Мать поднялась с табуретки, неслышно приблизилась к Андрею и погладила его по щеке. Ладонь у нее была теплая, мягкая. Андрей потрогал ладонь, и к нему пришла догадка, что ладонь настоящая, живая. Как же так? Вырываясь из сна, он дернулся.

— Что же ты, Андрюша, даже не разделся? Лежи, лежи.

Открыл глаза. Рядом с ним на диване сидела Вера и осторожно гладила его по щеке. В глазах жены был теплый, материнский свет.

Андрей молча прижался лицом к ее теплой и мягкой ладони.

44

Воронихина на похоронах Савватеева не было. Говорили, что его срочно вызвали в обком. Вернулся он только на следующий день, вечером. Отпустил шофера, сам сел за руль и поехал на кладбище. Уже наползали сумерки, но Воронихин поставил машину подальше от входа, под сосной. Ему не хотелось, чтобы его кто-нибудь видел здесь, на кладбище. Пешком дошел до могилы. Она была завалена венками, еловыми и сосновыми ветками, все было темным, сумрачным.

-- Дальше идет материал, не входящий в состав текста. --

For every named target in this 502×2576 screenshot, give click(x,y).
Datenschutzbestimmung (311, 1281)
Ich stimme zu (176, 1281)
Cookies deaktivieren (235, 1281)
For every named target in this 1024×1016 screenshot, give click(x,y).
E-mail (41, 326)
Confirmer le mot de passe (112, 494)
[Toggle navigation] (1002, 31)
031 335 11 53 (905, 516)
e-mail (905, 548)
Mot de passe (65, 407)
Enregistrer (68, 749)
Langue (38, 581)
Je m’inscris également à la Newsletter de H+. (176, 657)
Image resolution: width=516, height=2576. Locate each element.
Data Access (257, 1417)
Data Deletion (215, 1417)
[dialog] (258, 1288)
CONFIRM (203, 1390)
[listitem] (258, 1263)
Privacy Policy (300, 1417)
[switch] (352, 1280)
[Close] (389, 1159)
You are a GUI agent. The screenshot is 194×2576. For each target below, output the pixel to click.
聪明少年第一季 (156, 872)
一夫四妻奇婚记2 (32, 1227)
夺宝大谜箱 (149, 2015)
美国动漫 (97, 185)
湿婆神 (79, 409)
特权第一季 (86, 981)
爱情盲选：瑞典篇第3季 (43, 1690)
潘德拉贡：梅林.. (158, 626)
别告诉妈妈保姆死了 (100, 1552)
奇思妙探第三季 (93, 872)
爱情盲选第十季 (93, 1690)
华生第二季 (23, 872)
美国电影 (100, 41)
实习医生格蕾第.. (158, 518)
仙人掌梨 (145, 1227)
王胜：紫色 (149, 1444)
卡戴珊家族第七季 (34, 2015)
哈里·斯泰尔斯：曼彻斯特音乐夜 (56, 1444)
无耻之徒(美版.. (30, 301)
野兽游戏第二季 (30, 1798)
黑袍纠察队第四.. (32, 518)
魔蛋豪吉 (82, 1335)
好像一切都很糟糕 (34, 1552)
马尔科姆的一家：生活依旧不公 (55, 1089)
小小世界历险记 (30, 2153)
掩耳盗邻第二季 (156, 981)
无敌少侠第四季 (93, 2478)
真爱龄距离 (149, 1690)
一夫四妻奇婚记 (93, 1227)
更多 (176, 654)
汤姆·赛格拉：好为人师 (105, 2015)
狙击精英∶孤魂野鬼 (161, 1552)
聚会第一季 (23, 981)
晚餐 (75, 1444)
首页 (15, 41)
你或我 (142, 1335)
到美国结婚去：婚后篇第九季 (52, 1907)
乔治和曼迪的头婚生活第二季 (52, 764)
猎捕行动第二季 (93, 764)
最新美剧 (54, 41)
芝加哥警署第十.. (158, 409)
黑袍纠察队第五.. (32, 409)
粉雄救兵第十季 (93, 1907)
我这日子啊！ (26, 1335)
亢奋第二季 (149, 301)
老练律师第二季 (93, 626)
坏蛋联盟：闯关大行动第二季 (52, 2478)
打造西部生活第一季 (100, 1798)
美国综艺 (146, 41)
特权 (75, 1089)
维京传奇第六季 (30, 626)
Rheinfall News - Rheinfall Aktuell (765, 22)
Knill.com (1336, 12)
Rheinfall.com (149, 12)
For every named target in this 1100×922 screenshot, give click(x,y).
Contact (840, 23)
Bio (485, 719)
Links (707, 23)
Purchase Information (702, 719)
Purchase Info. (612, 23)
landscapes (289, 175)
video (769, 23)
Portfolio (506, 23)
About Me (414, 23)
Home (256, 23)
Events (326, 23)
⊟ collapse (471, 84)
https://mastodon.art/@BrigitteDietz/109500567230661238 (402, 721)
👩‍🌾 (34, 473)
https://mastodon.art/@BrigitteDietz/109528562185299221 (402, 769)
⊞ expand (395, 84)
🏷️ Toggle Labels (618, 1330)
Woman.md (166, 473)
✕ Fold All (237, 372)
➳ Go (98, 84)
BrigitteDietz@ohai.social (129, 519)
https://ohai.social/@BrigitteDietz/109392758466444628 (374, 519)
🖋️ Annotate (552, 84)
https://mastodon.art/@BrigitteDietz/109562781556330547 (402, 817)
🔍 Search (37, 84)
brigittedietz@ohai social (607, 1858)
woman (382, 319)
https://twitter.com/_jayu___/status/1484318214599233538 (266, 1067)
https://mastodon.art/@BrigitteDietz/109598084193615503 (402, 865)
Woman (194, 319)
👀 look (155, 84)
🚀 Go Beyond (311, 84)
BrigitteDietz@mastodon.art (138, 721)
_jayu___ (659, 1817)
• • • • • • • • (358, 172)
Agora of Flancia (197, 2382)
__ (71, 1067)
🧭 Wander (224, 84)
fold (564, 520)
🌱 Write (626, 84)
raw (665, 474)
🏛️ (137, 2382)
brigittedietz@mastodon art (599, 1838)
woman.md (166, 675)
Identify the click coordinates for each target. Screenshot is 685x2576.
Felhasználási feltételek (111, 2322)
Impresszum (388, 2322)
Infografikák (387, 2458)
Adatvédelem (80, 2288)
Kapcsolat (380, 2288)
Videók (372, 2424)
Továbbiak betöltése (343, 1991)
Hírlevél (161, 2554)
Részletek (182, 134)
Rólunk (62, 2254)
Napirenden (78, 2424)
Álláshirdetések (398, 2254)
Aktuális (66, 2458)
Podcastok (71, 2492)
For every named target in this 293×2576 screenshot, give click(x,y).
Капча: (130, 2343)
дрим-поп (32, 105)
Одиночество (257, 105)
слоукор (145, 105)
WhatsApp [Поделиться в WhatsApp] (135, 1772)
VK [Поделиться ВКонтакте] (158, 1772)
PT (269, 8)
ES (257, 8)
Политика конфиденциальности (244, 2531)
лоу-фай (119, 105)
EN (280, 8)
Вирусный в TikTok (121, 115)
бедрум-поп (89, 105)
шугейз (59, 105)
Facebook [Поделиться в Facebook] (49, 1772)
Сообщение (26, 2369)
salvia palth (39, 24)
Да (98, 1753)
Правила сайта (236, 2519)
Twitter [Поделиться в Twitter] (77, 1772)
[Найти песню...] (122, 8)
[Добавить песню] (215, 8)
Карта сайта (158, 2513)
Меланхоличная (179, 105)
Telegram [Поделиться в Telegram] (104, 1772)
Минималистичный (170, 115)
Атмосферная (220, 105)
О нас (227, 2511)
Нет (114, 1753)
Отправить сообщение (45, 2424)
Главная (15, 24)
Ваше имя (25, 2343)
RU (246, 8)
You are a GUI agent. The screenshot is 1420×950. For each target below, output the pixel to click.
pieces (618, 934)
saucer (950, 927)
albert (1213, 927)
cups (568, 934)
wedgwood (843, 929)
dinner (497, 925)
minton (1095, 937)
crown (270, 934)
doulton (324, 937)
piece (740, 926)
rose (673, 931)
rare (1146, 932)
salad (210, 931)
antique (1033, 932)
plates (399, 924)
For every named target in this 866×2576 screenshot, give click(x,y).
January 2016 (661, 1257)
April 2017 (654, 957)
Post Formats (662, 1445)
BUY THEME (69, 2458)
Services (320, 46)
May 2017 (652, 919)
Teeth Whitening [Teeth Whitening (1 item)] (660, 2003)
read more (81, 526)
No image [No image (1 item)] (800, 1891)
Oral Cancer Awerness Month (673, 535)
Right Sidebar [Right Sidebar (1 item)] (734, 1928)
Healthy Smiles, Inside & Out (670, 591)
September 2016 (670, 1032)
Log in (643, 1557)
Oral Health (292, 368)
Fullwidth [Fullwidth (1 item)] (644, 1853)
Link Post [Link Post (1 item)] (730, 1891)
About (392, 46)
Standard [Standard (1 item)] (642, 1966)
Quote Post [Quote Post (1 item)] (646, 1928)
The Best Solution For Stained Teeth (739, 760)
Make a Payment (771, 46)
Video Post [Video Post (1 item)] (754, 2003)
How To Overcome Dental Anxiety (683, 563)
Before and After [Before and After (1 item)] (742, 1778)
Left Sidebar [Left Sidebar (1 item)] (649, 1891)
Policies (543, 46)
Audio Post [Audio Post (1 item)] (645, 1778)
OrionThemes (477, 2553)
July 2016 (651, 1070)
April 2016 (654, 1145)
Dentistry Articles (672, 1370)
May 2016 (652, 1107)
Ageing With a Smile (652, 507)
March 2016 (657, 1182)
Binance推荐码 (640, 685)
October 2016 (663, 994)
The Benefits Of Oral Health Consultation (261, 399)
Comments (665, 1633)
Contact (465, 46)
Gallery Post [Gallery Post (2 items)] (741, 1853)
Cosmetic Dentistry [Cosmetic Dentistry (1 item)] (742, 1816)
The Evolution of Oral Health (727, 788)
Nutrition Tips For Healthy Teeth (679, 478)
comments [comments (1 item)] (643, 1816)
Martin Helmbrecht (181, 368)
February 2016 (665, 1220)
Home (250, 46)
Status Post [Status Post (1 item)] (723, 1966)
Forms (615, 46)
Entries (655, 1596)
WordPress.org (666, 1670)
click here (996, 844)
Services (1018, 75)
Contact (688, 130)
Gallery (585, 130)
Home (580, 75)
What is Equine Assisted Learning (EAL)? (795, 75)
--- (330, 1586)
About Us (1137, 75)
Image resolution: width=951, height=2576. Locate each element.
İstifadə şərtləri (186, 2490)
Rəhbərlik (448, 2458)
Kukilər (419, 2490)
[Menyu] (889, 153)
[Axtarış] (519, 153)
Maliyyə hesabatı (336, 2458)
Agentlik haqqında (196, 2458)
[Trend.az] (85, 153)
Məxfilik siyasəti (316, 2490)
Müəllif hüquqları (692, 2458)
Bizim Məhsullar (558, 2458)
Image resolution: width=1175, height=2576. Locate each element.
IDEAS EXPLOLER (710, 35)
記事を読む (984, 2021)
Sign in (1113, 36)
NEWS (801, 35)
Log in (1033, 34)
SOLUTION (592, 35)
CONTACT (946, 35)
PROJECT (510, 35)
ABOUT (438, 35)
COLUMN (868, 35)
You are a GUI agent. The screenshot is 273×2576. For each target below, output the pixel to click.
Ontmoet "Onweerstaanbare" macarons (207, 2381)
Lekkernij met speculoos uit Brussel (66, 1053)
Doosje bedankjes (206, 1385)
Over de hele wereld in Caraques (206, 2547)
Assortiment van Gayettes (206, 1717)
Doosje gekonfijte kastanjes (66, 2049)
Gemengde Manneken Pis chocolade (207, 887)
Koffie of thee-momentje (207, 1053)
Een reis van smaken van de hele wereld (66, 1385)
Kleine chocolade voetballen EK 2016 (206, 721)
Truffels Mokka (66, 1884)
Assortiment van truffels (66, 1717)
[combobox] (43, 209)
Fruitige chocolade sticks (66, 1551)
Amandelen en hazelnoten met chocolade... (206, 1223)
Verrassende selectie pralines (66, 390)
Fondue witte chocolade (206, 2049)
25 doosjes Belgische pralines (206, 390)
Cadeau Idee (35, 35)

— Паша… — чуть слышно позвал Воронихин, когда остановился возле холмика. — Паша, друг.

Ответа не было. Только в памяти звучали слова, сказанные во время последней встречи: «Не позволяю. Пусть другой кто-нибудь». Да, речь над гробом говорил другой. А у Воронихина не хватило духу даже прийти на похороны. Он специально уехал, его никуда не вызывали…

— Паша, друг.

Внезапная смерть Савватеева, словно конец твердой, рывком выпрямившейся пружины, ударила по Воронихину. Безжалостно, наотмашь. Еще недавно он с нетерпением ждал тех дней, когда избавится от неуемного Пал Палыча и облегченно вздохнет: на донышке его души, не отпуская, ютился постоянный страх перед бывшим другом, страх, смешанный с уважением и даже завистью. Дни эти настали. Но облегчения они не принесли. Воронихин не мог избавиться от преследующего его чувства, странного и живучего: стоит за спиной Пал Палыч и, прищурившись, смотрит ему в затылок. Смотрит внимательно, не отводя взгляда, и ждет. Чего ждет? Может быть, окончания их давнишнего спора?

Воронихин пытался зажать себя в кулак, избавиться от ненужных чувств, чтобы дальше делать свое обычное дело — руководить районом. Не получилось. Арест и разоблачение Козырина, бюро, на котором пришлось уступить Рубанову, — все это не отпускало, жило, болело. Каждое событие — как ступенька высокой лестницы, по которой он скатывался на глазах у всех — вниз, вниз… Воронихин прямо-таки физически ощущал, как катится и больно бьется об острые углы ступенек.

Последние события вывернули его наизнанку. Больше ему не увидеть искренних, светлых взглядов на полях и на лесорубных делянках. Он точно знал — не увидеть. Будут взгляды вежливые, холодные, равнодушные, предназначенные обыкновенному чиновнику. Воронихин потерял завоеванный горбом авторитет, которым всегда гордился. А завоевывать его снова не оставалось ни сил, ни времени.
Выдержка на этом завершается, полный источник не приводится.